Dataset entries
□ □ □ □ □
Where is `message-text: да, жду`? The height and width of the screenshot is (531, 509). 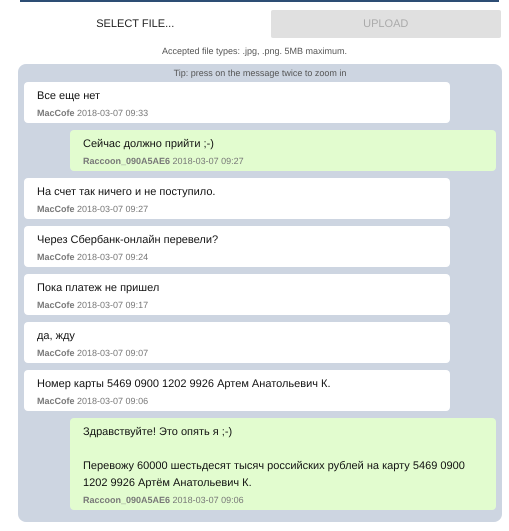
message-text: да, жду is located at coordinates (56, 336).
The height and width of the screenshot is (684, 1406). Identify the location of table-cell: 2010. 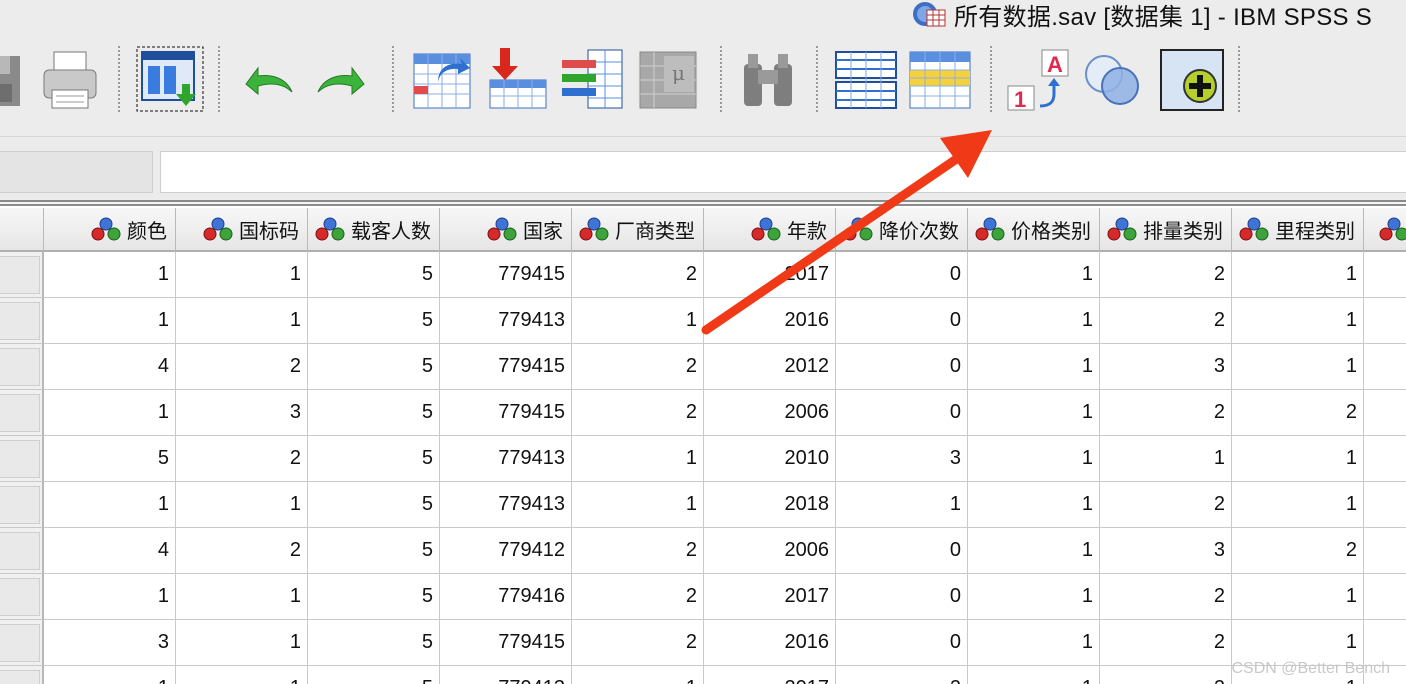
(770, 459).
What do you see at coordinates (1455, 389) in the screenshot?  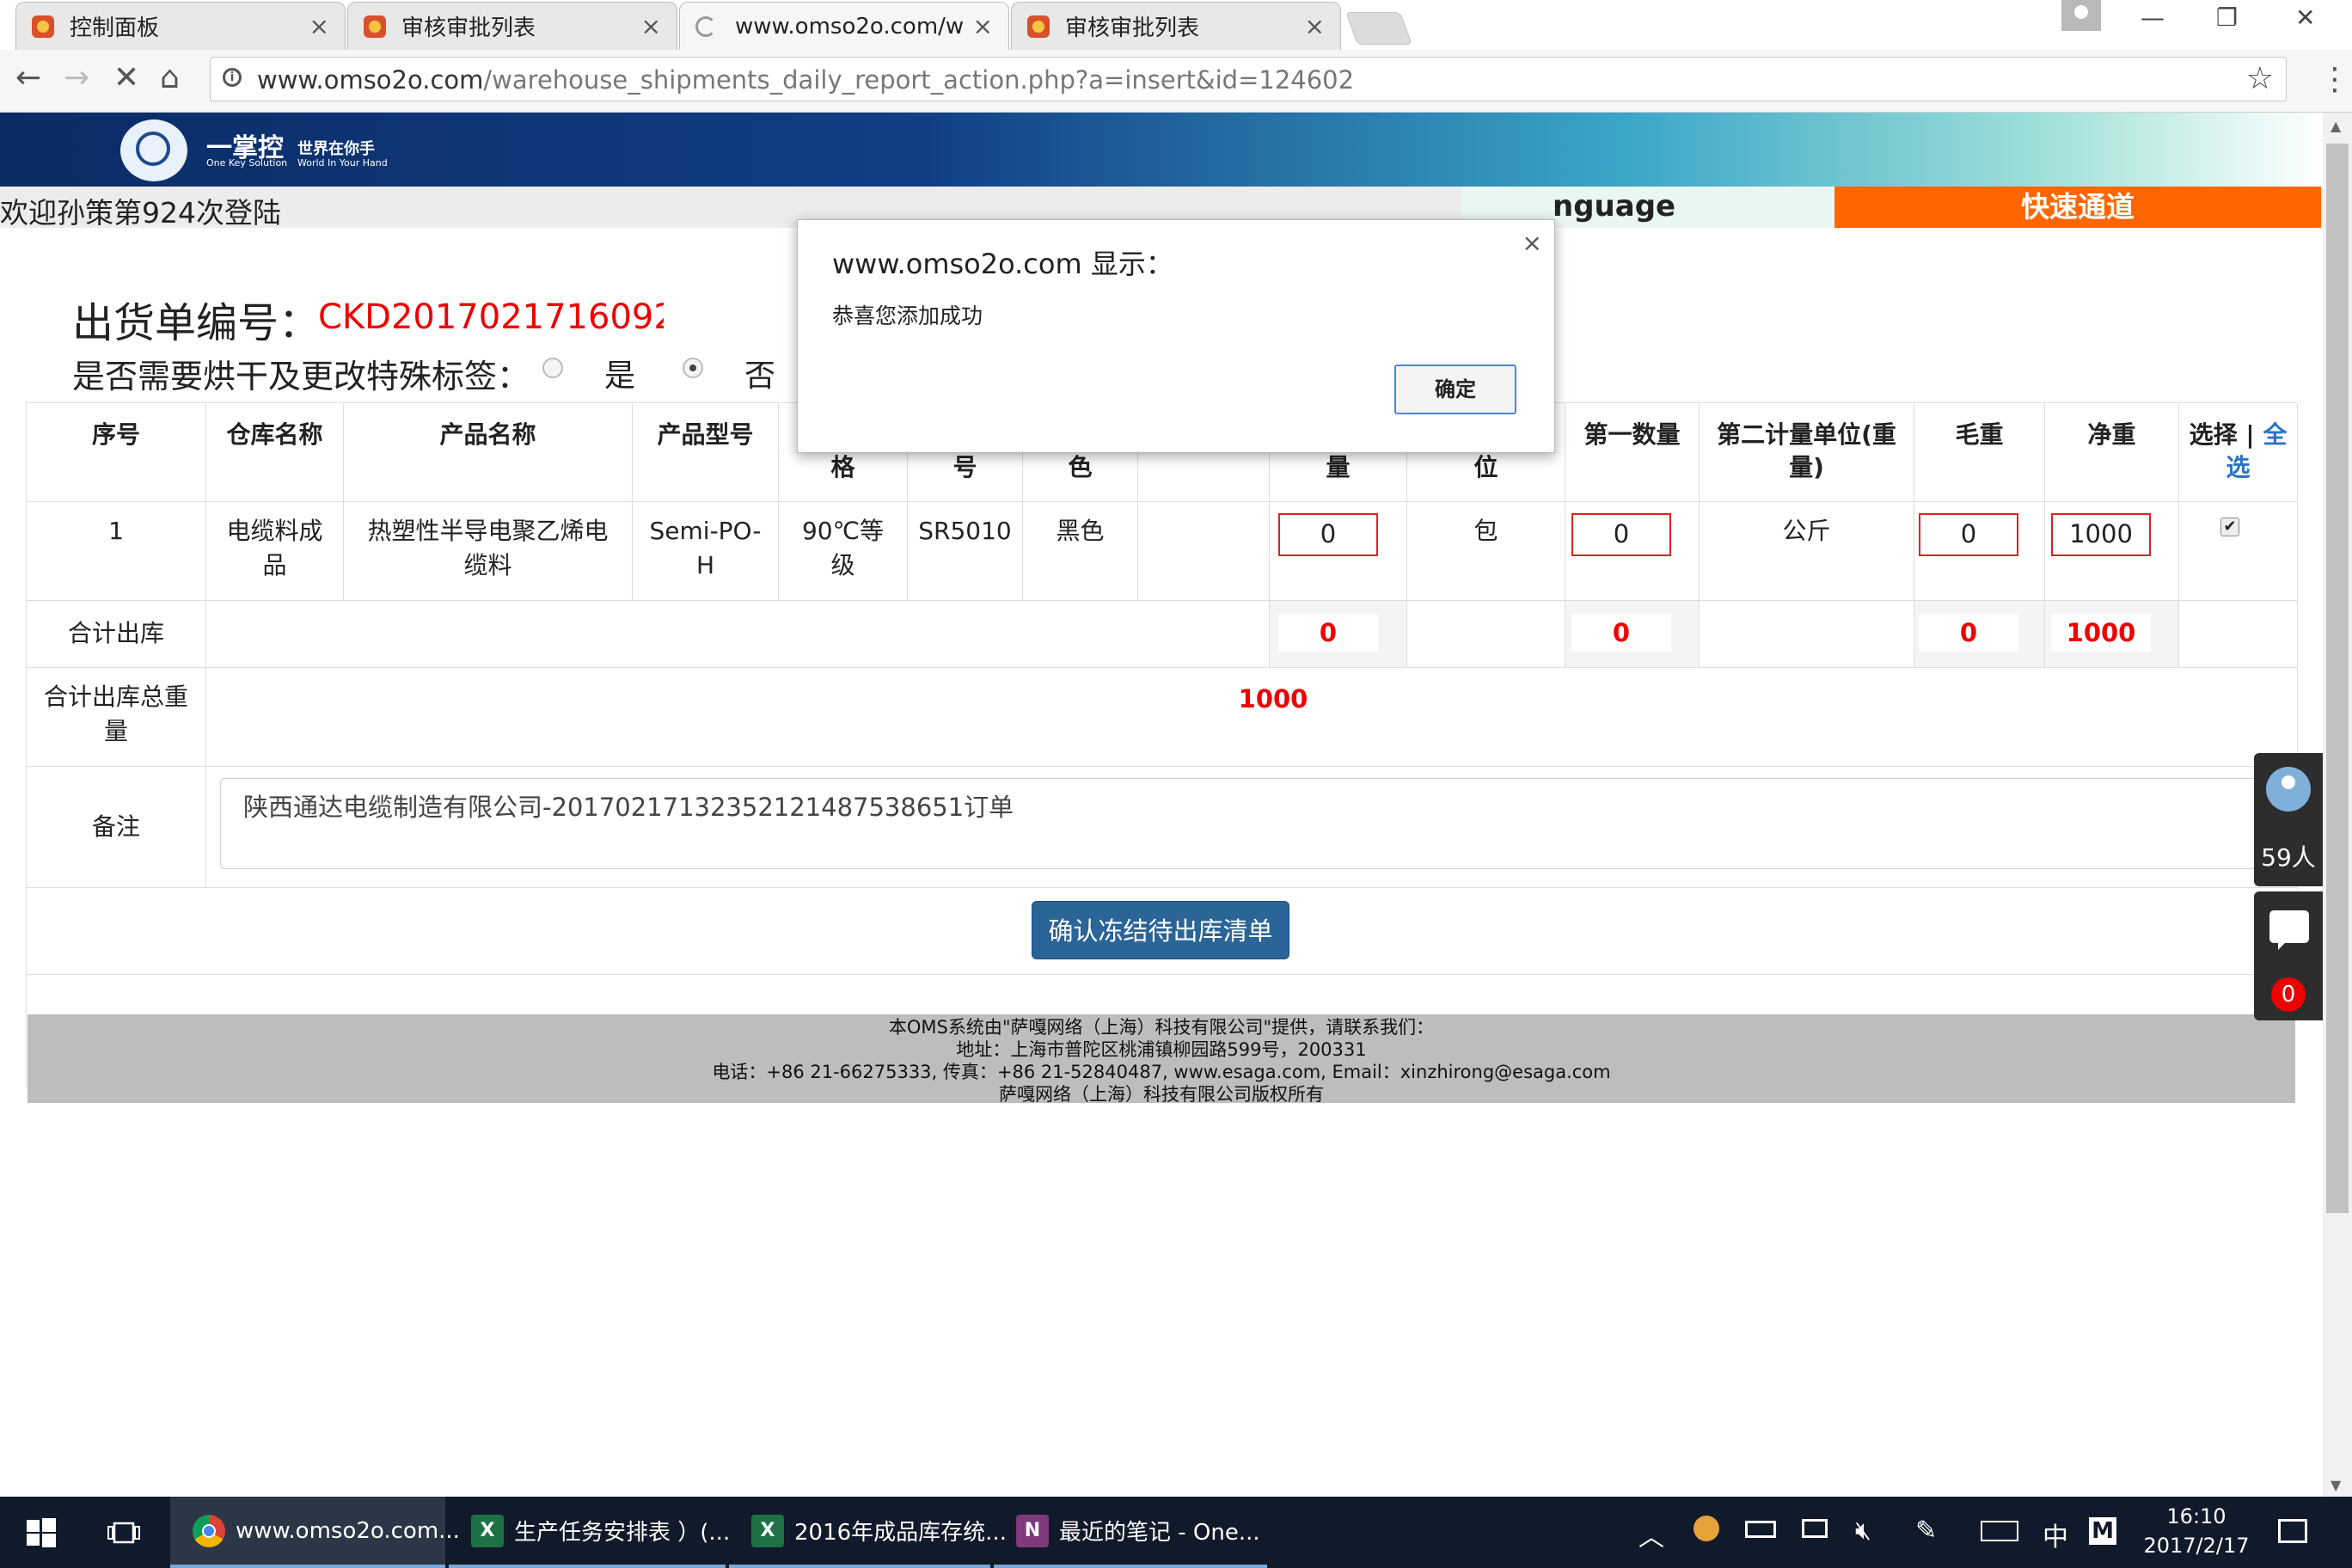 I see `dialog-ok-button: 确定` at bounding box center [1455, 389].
□ □ □ □ □
DIRECTIONS >>
Please express the listing, from its first line through the line containing "(770, 459)." inclusive, as a Markdown table with the columns "Row" and "Listing line", omitting blank lines and leaving out the pictures.

RESULT OF THE EXERCISE >>
| Row | Listing line |
|---|---|
| 1 | Where is `message-text: да, жду`? The height and width of the screenshot is (531, 509).  |
| 2 | message-text: да, жду is located at coordinates (56, 336). |
| 3 | The height and width of the screenshot is (684, 1406). Identify the location of table-cell: 2010.  |
| 4 | (770, 459). |